Materials and methods

Dataset preparation

The Amy dataset constructed by Niu et al.²⁰ had previously been used to train and develop the four existing state-of-the-art methods (RFAmyloid²⁰, iAMY-SCM²¹, PredAmyl-MLP²² and Mukhtar et al.’s method²³). The Amy dataset was used as the benchmark dataset to compare the performance of the proposed method to the four existing state-of-the-art methods. There are 165 AMYs and 382 non-AMYs in the Amy dataset, which are considered as positive and negative samples in this study, respectively. It should be noted that the sequence identity between AMYs and non-AMYs in the Amy dataset exhibited a sequence redundancy of < 50%. In order to test the generalization ability of the proposed method, the Amy dataset was randomly divided into training and independent datasets using the same procedure as the previous two methods (RFAmyloid²⁰ and iAMY-SCM²¹). This resulted in training and independent datasets consisting of (132 AMYs and 305 non-AMYs) and (33 AMYs and 77 non-AMYs), respectively.

Feature extraction

AAC descriptors represent the occurrence frequency of standard amino acids in a protein sequence^24,25,26. For the ith amino acid, its occurrence frequency (aa(i)) is represented by:

$$ aa\left( i \right) = \frac{{AA_{i} }}{L} $$

(1)

where AA_i is the count of occurrences for the ith amino acid and L is the length of the protein. DPC descriptors represent the occurrence frequency of all possible dipeptides in a protein sequence. For the ith dipeptide, its occurrence frequency (dp(i)) is represented by:

$$ dp(i) = \frac{{DP_{i} }}{L - 1} $$

(2)

where DP_i is the count of occurrences of the ith dipeptide. Final vectors for AAC and DPC are represented as 20- and 400-dimension (20-D and 400-D, respectively) feature vectors, respectively^21,27,28,29.

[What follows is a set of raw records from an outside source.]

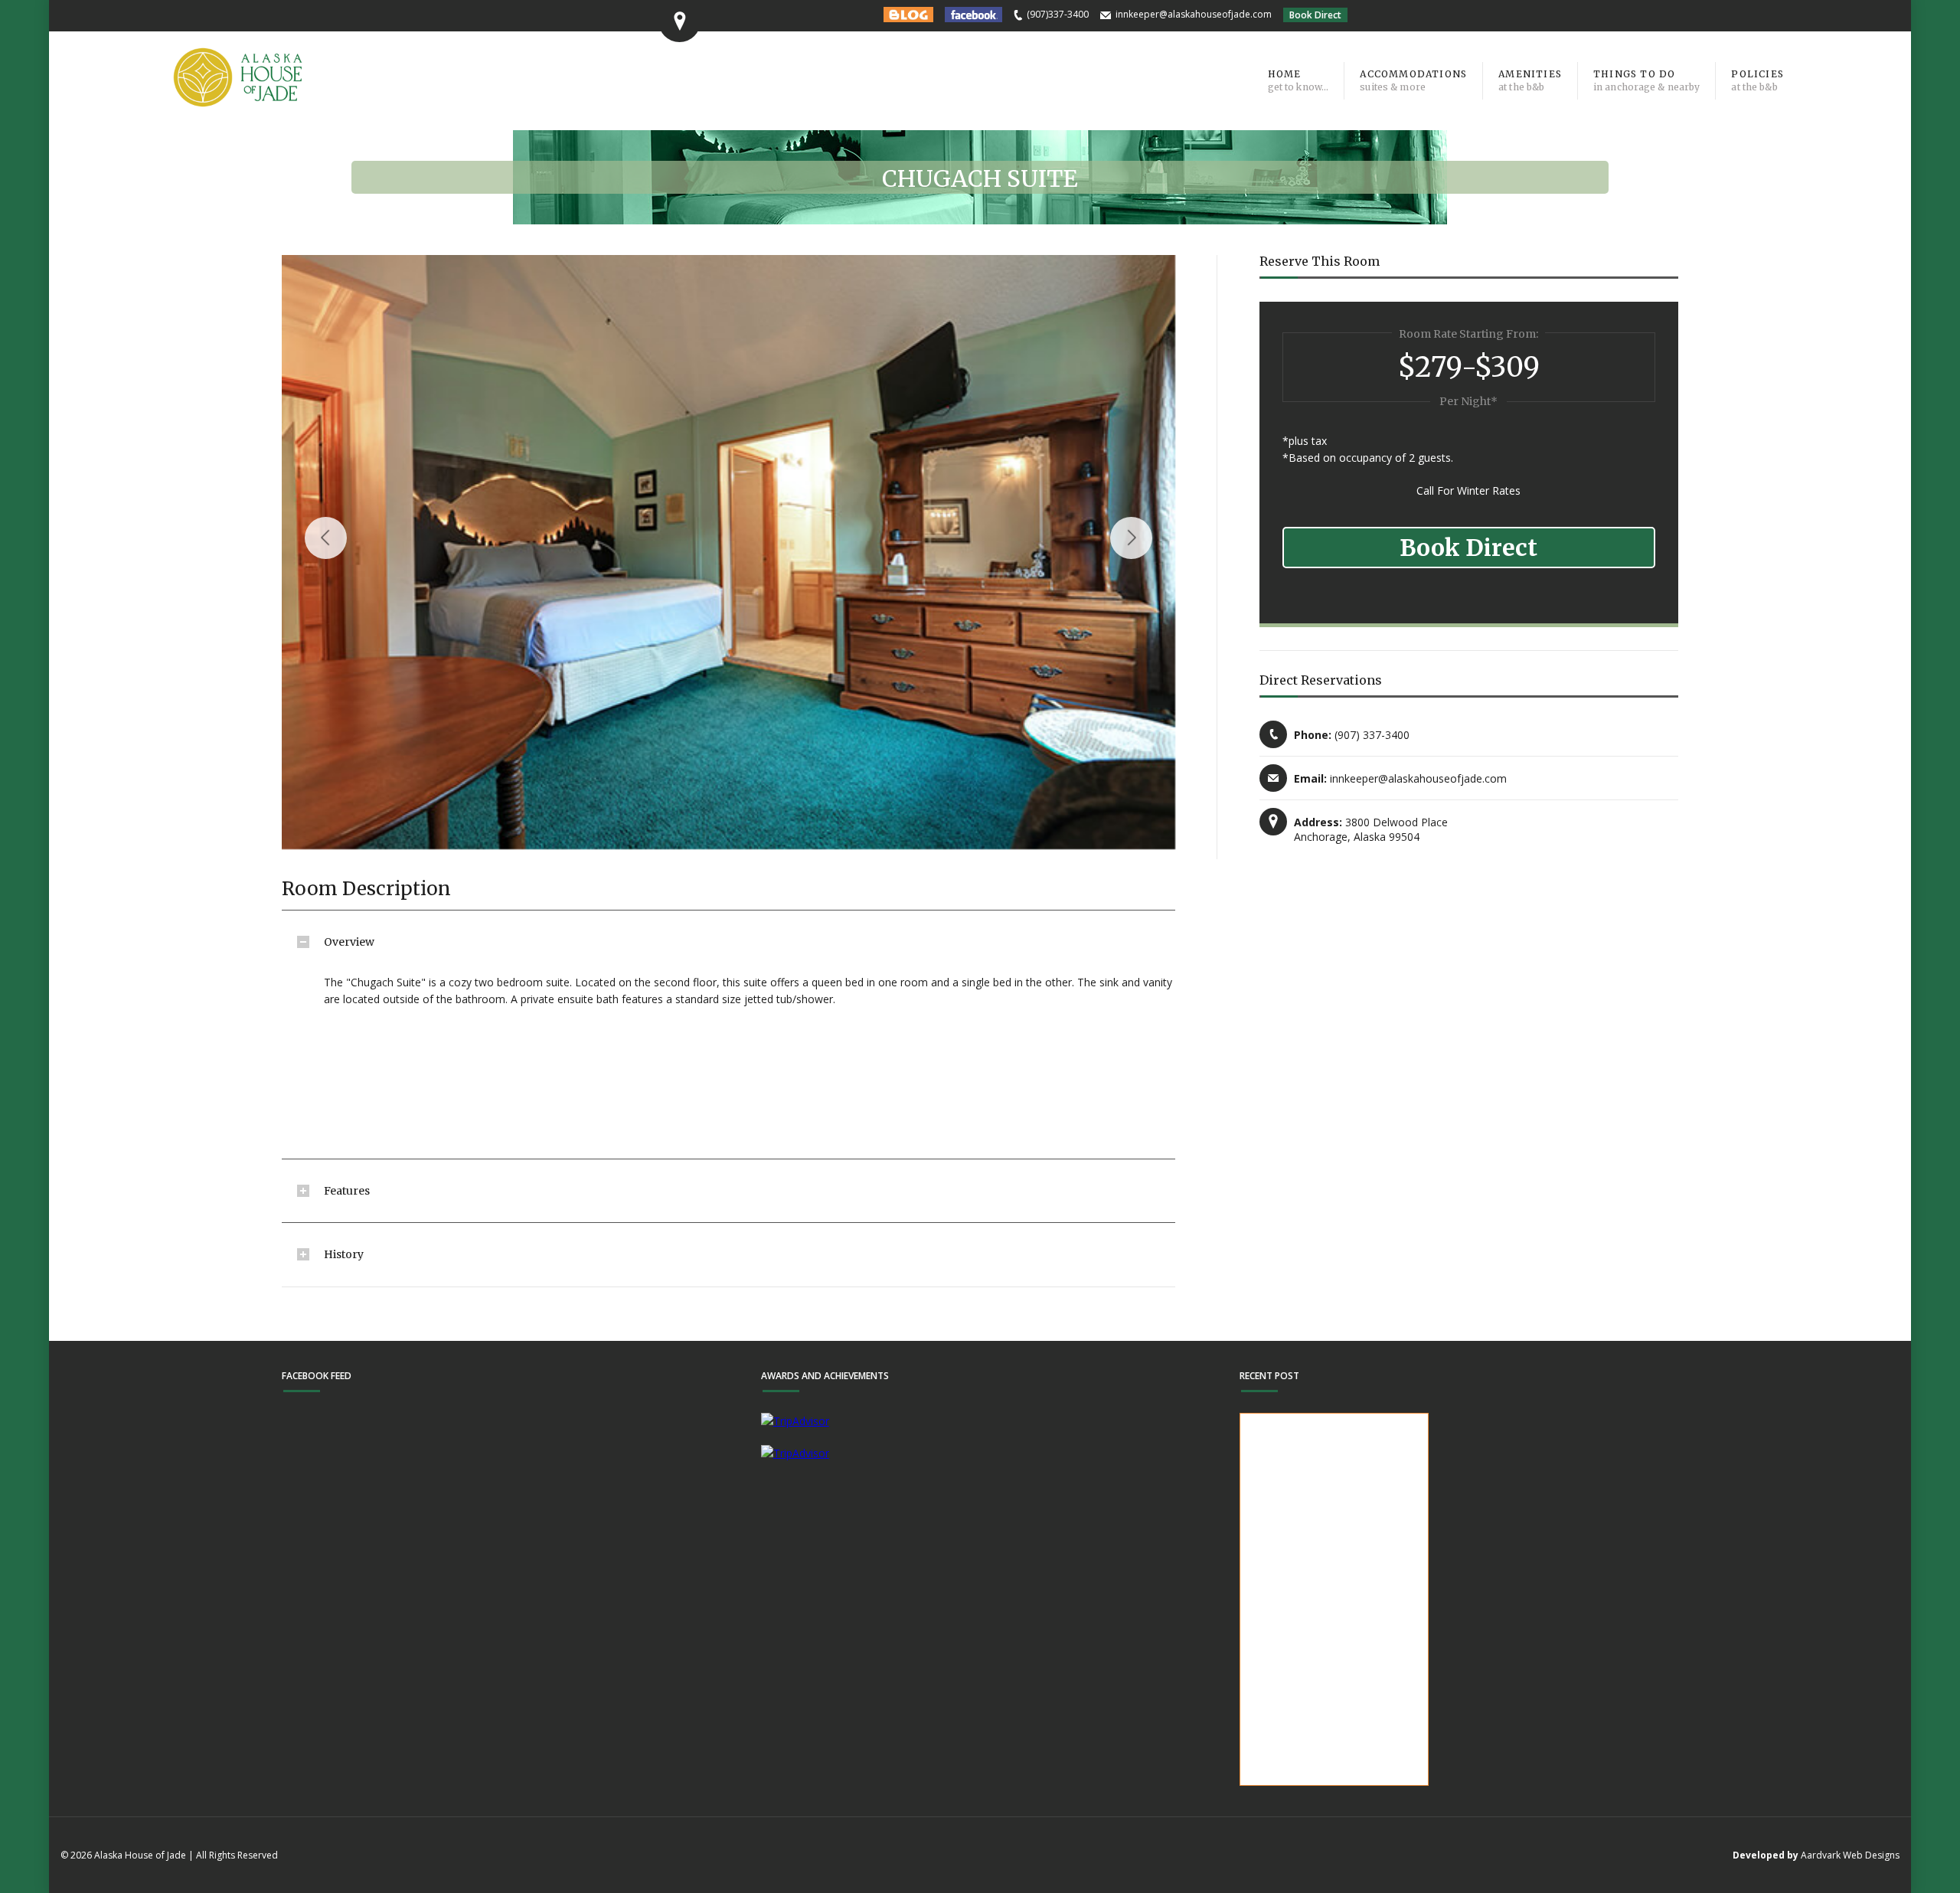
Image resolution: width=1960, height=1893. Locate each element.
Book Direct (1315, 14)
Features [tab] (347, 1191)
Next (1131, 538)
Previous (326, 538)
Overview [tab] (349, 942)
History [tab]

The APAAC descriptor was introduced by Chou³⁰ for solving the problem of sequence-order information. The vector for APAAC is represented as a (20 + ${ }2{\uplambda }$)-D feature vector, which is represented by:

$$ P = \left[ {\begin{array}{*{20}c} {\begin{array}{*{20}c} {x_{1} } \\ {x_{2} } \\ \end{array} } \\ {\begin{array}{*{20}c} {\begin{array}{*{20}c} \ldots \\ {x_{20} } \\ \end{array} } \\ {\begin{array}{*{20}c} {\begin{array}{*{20}c} {\begin{array}{*{20}c} {x_{20 + 1} } \\ \ldots \\ \end{array} } \\ {x_{20 + \lambda } } \\ \end{array} } \\ {x_{20 + \lambda + 1} } \\ {\begin{array}{*{20}c} {x_{20 + \lambda + 2} } \\ \ldots \\ {x_{20 + 2\lambda } } \\ \end{array} } \\ \end{array} } \\ \end{array} } \\ \end{array} } \right] $$

(3)

where the first 20-D feature vector $(x_{1} ,\;x_{2} , \ldots ,\;x_{20} )$ represents the above-mentioned AAC feature descriptor and the remaining 2λ-D feature vector represents the set of correlation factors that reveal physicochemical properties such as hydrophobicity and hydrophilicity in a protein. In this study, parameters of APAAC (the discrete correlation factor λ and weight of the sequence information $\omega$) were estimated by varying $\omega$ and λ values from 0 to 1 and 1 to 10, respectively, with step sizes of 0.1 and 1 as evaluated on the training dataset via the tenfold cross-validation procedure. After performing parameter optimization, $\omega$ and λ values of 0.5 and 10, respectively, were used. The parameter optimization in the current study is the same as employed in our previous studies^31,32,33,34.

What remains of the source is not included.